Thomas Bach l’a expliqué : “La commission exécutive devrait prendre la décision concernant le dialogue ciblé lors de sa réunion du mois de décembre“. Sauf immense surprise, le vainqueur sera alors connu. Il ne devrait plus changer.

Pour les Jeux d’été en 2032, Brisbane avait été la seule ville appelée à poursuivre l’aventure. Pour l’hiver 2030, le CIO n’a pas encore dévoilé ses intentions, mais tout laisse à penser que le scénario sera identique.

Le temps presse, donc. Avec le calendrier dévoilé par le CIO en fin de semaine passée, les postulants disposent désormais de moins de sept mois pour imposer leur dossier.
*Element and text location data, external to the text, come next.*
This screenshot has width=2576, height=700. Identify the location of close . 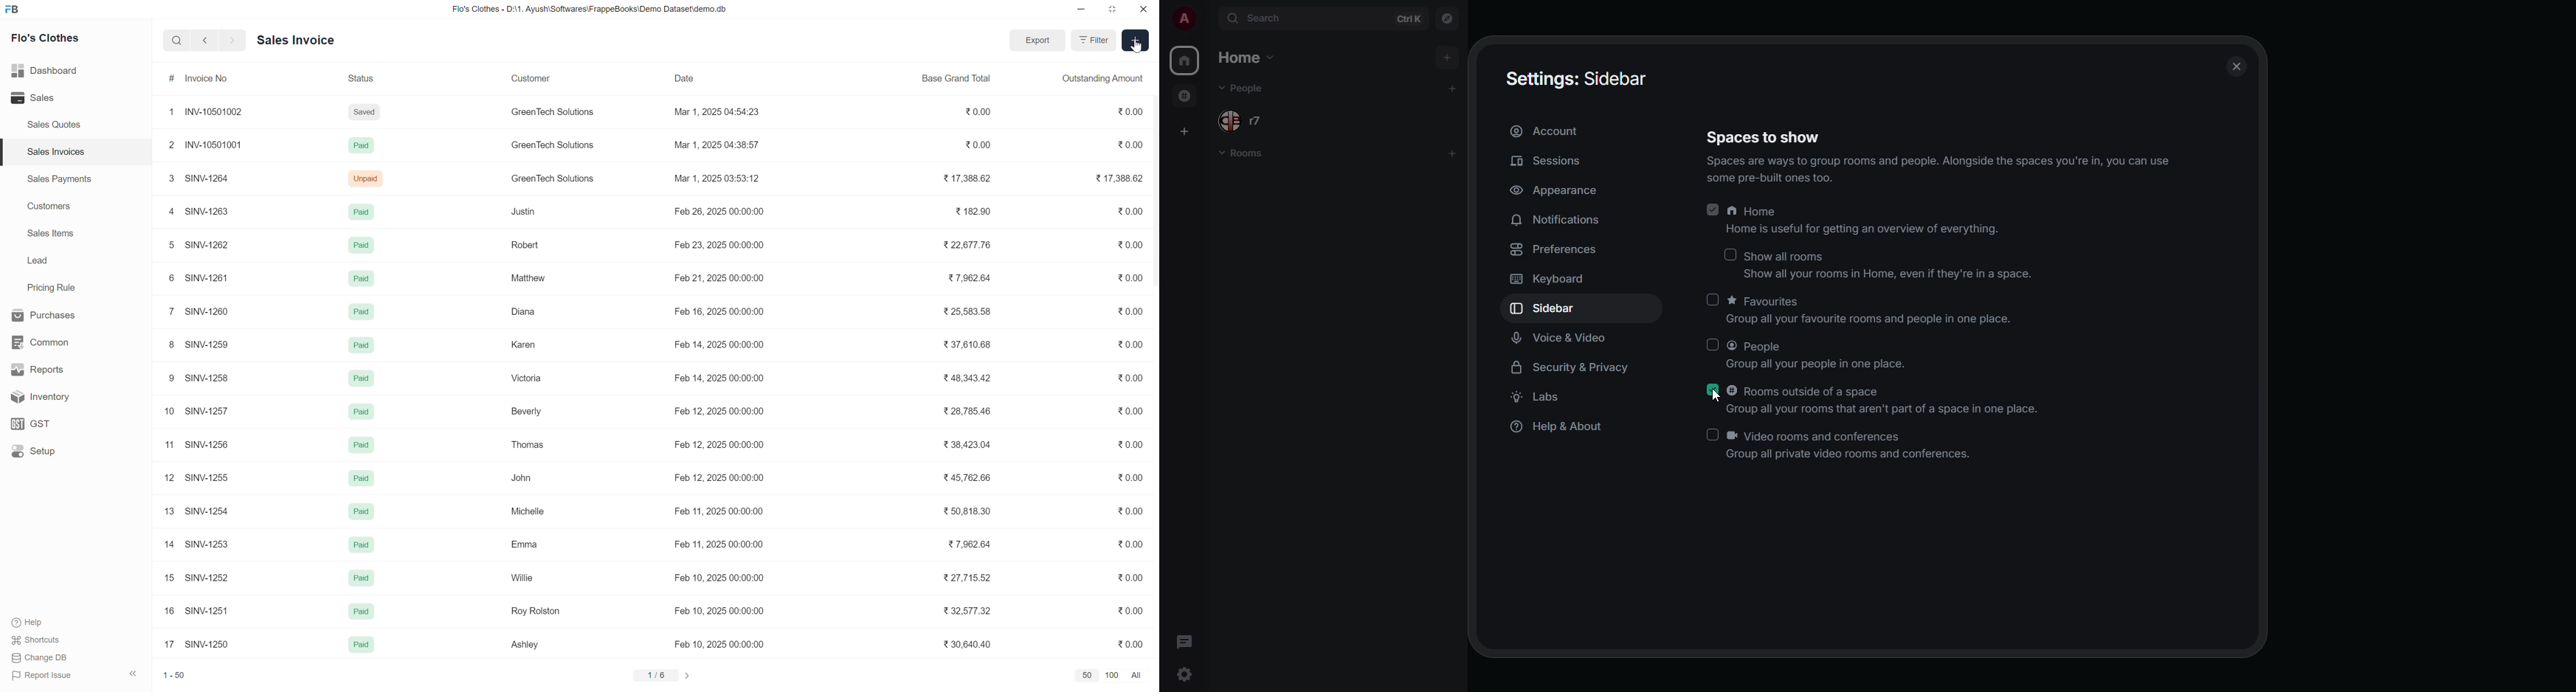
(1145, 10).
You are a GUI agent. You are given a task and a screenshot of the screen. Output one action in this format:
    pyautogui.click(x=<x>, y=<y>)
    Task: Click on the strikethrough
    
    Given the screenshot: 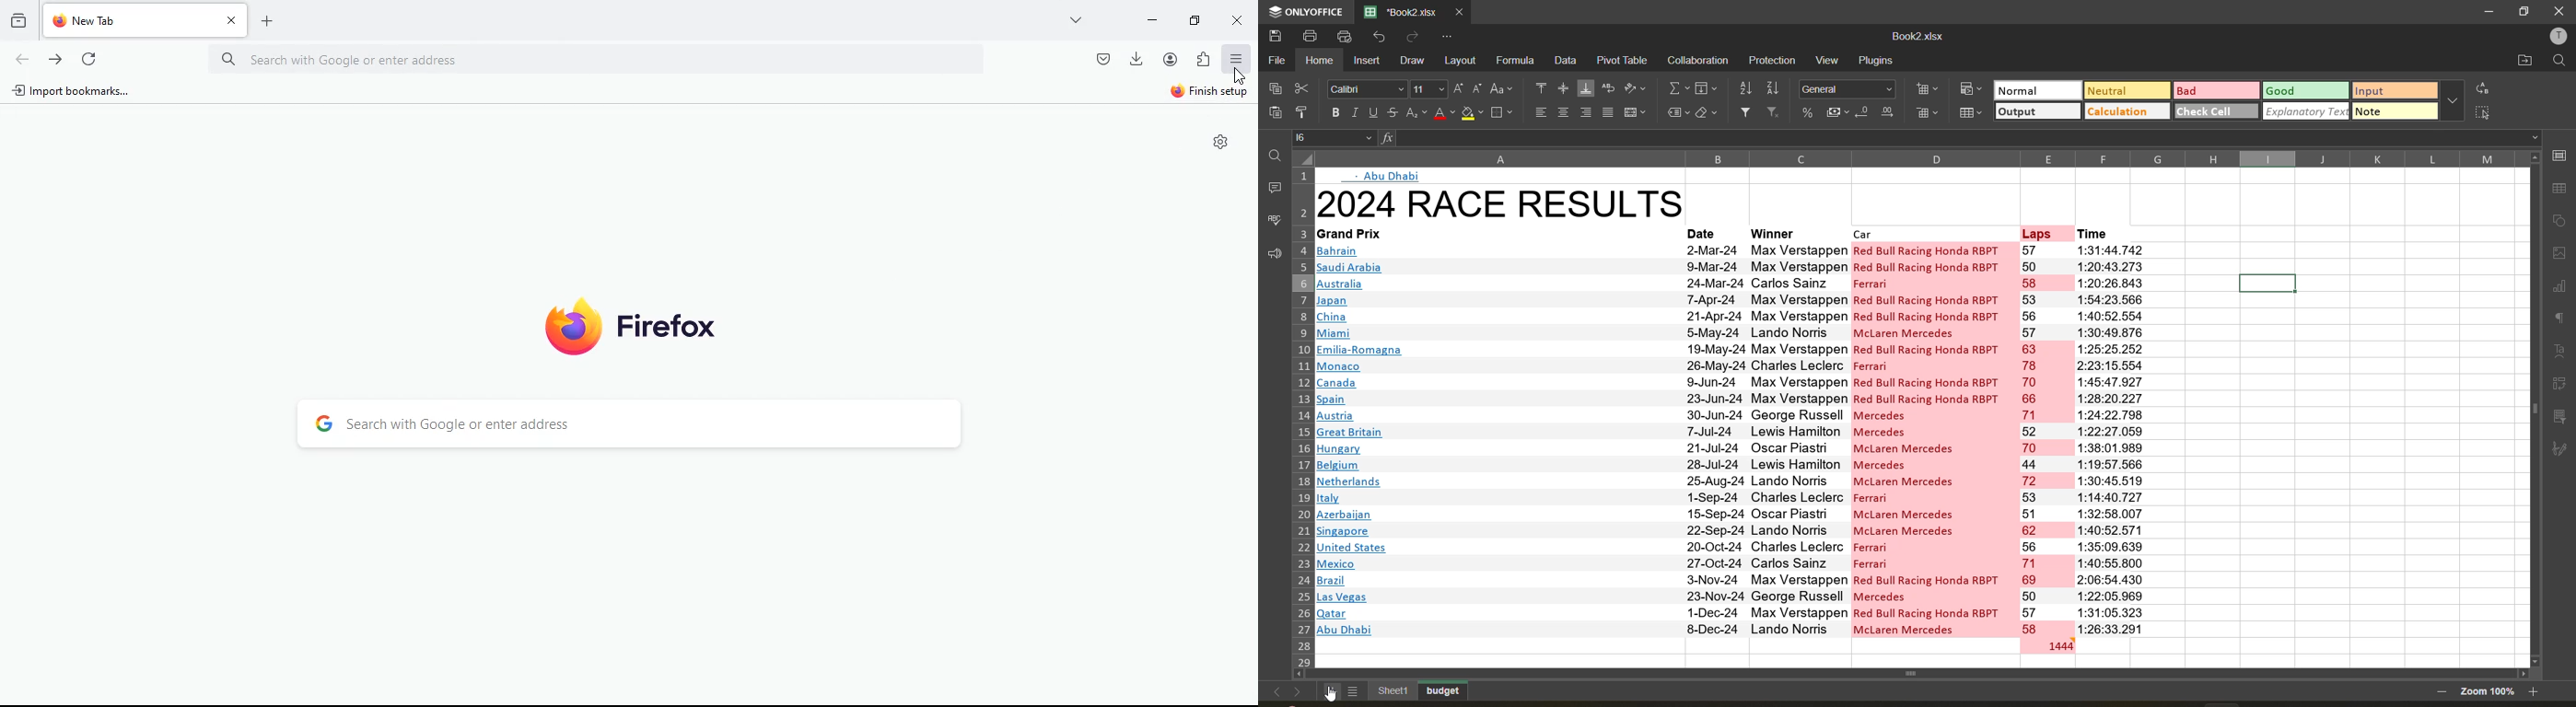 What is the action you would take?
    pyautogui.click(x=1395, y=114)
Christophe Dubi, le directeur exécutif des Jeux olympiques, l’a reconnu : le CIO a enregistré des “propositions très solides“. L’été et l’automne seront décisifs, pour les uns comme pour les autres. Mais avec un tel échéancier, les chances des quatre postulants ne semblent déjà plus vraiment égales.

Pour Sapporo, la suite du parcours s’annonce dégagée. Les Japonais ont fait savoir qu’ils n’organiseraient pas de référendum sur la candidature. Leur dispositif est en place, avec plusieurs épreuves à Nagano, ville-hôte des Jeux d’hiver en 1998. Leur budget a déjà été revu une fois à la baisse. Sapporo semble mener la course et s’annonce comme le favori pour être choisi en décembre prochain pour poursuivre le “dialogue ciblé“.

A Salt Lake City, les choses avancent également à bonne allure, surtout depuis les derniers mois, mais les Américains hésitent encore entre 2030 et 2034. Le CIO pourrait leur suggérer de se concentrer plutôt sur la deuxième des deux options, afin d’éviter une concurrence commerciale avec Los Angeles 2028.

L’instance olympique ne s’en cache pas : le nouveau processus de sélection des villes-hôtes lui autorise tous les scénarios, dont un double vote comme avec Paris 2024 et Los Angeles 2028, ou une désignation très anticipée comme pour Brisbane 2032. Garantir dès cette année aux Américains une victoire dans la course aux Jeux d’hiver 2034 ne perturberait certainement pas Thomas Bach. L’Allemand l’a confié vendredi dernier en faisant référence aux prochains Jeux d’été à attribuer : “Nous avons déjà aujourd’hui un nombre important de parties intéressées dans le monde entier pour les Jeux en 2036, et même dans certains cas pour 2040. Je ne me souviens pas d’une époque où nous en avions un nombre aussi important 14 ou 18 ans à l’avance.”

Pour les deux autres postulants, Vancouver et Pyrénées-Barcelone, les mois à venir se présentent comme une course de vitesse. Les Canadiens devront boucler sans tarder leur étude de faisabilité, puis afficher un soutien politique fort à un projet encore aujourd’hui incertain. Quant aux Espagnols, ils devront régler les différends politiques entre la Catalogne et l’Aragon.